Belfast's flagship conference and concert venue in the evening light, as the traffic rushes by on Oxford Street. The Belfast Bikes are a great way of getting around the city.

Well, every city has its not-so-pretty major arterial routes, yes?

Enjoy!



03 September 2016

The first Presbyterian Church in Ireland - #VirtualReality

Google Cardboard Camera Virtual Reality panorama of Templecorran, the ruined church in Ballycarry Co Antrim. It's a fascinating place, and now you can visit in VR. [CLICK HERE for the link]

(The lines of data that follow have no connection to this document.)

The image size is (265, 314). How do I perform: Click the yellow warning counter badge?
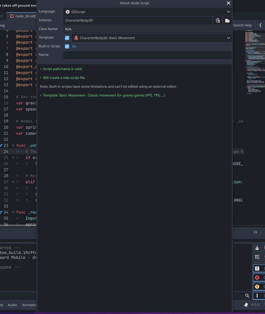[x=258, y=286]
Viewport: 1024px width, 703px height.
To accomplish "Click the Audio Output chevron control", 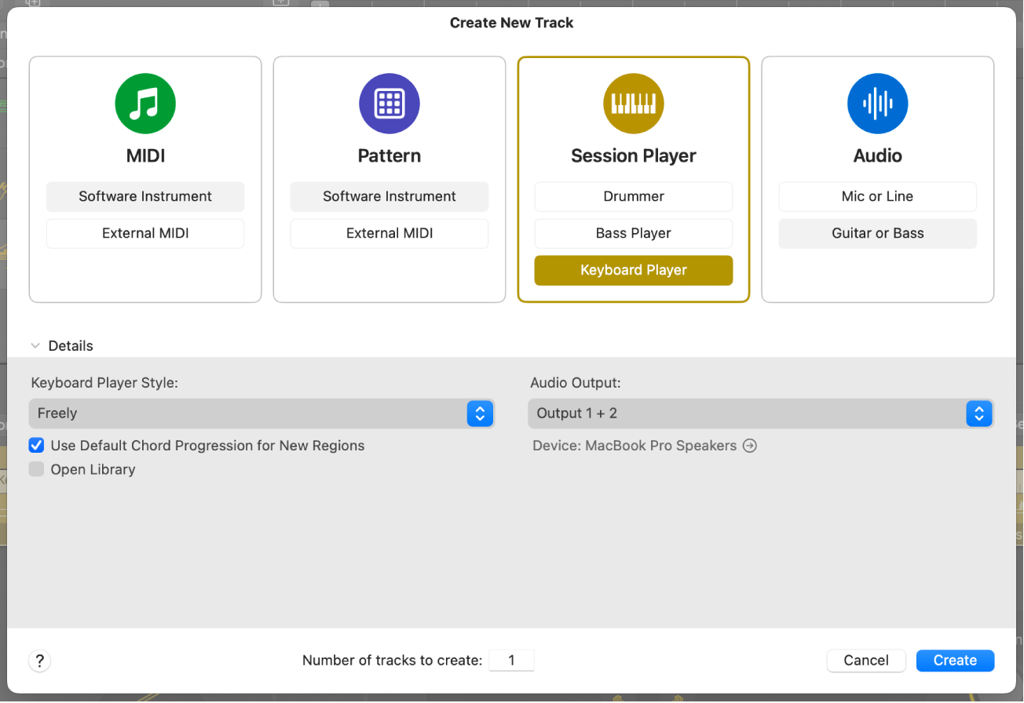I will click(x=978, y=413).
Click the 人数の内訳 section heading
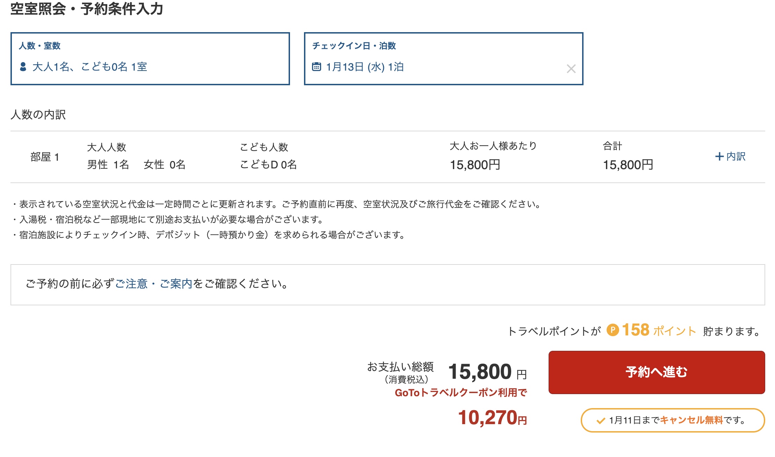 click(x=38, y=115)
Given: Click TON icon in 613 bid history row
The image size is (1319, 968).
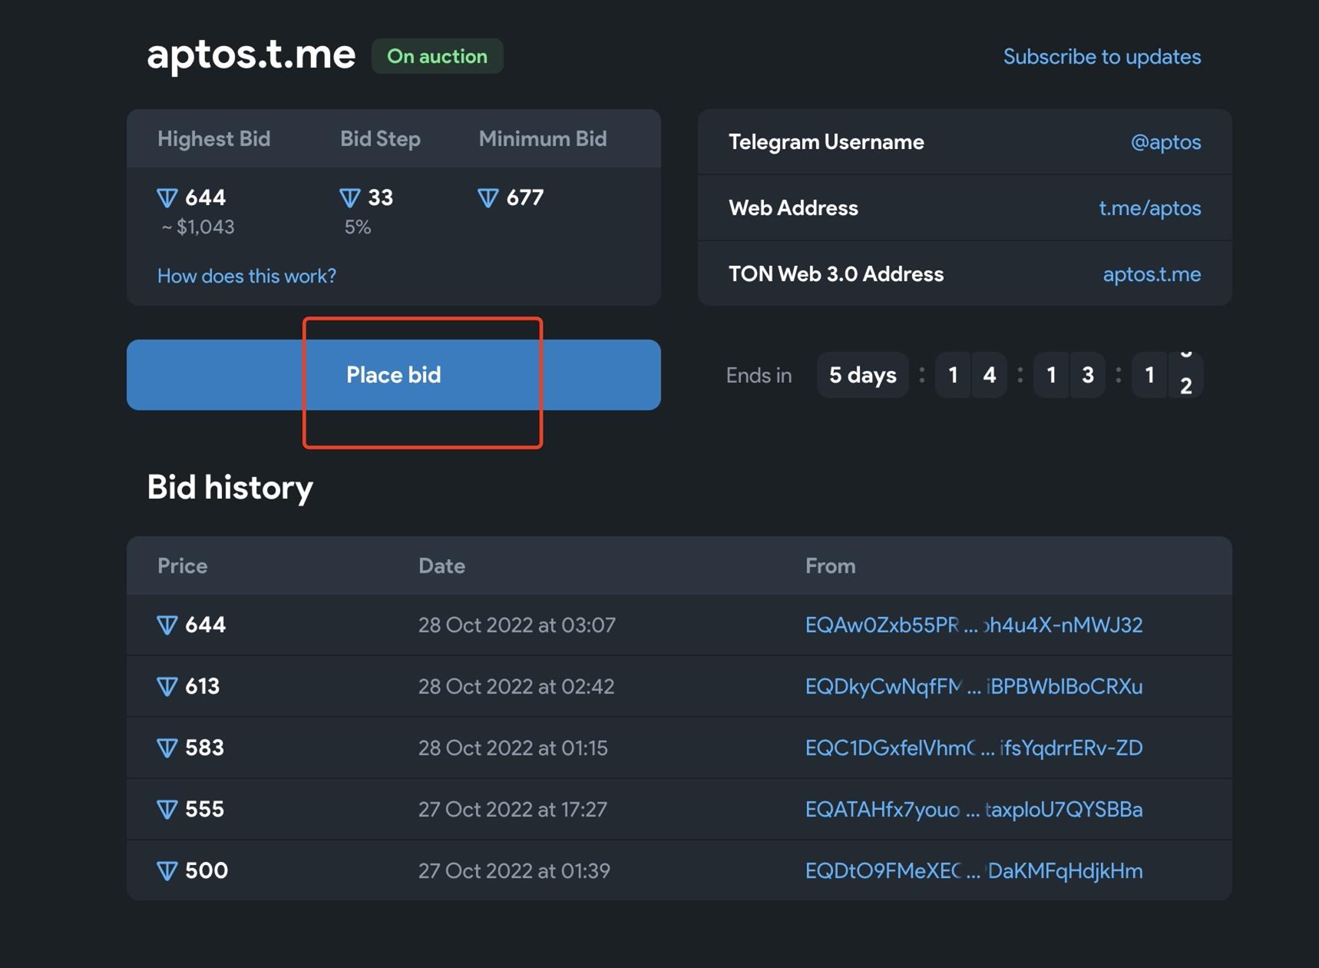Looking at the screenshot, I should [167, 687].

INSTRUCTIONS: Download the .vr.jpg file and put it in the \DCIM\CardboardCamera folder on your Android device. It should show up automatically when you launch the Cardboard Camera app, and you can view it with your Cardboard Virtual Reality viewer. Have fun!

Virtual Reality: Dalway's Bawn

Here's a Google Cardboard Camera VR pic of Dalway's Bawn, a historical Plantation cattle fortress from the early 17th Century. It can be found just outside Ballycarry, near Carrickfergus Co Antrim. The towers and frontage are spectacularly well preserved, yet this amazing piece of history is hardly known outside the immediate area of Ballycarry and Bellahill.

https://www.dropbox.com/s/0015ymkn74uti5t/CC_DawleysBawn_20160903.vr.jpg?dl=0

Some more information on Dalway's Bawn:
http://www.hidden-gems.eu/Carrick%20dalways%20bawn.pdf 
http://ullansblog.blogspot.co.uk/2010/09/dalways-bawn-revisited.html

INSTRUCTIONS: Download the .vr.jpg file and put it in the \DCIM\CardboardCamera folder on your Android device. It should show up automatically when you launch the Cardboard Camera app, and you can view it with your Cardboard Virtual Reality viewer. Have fun!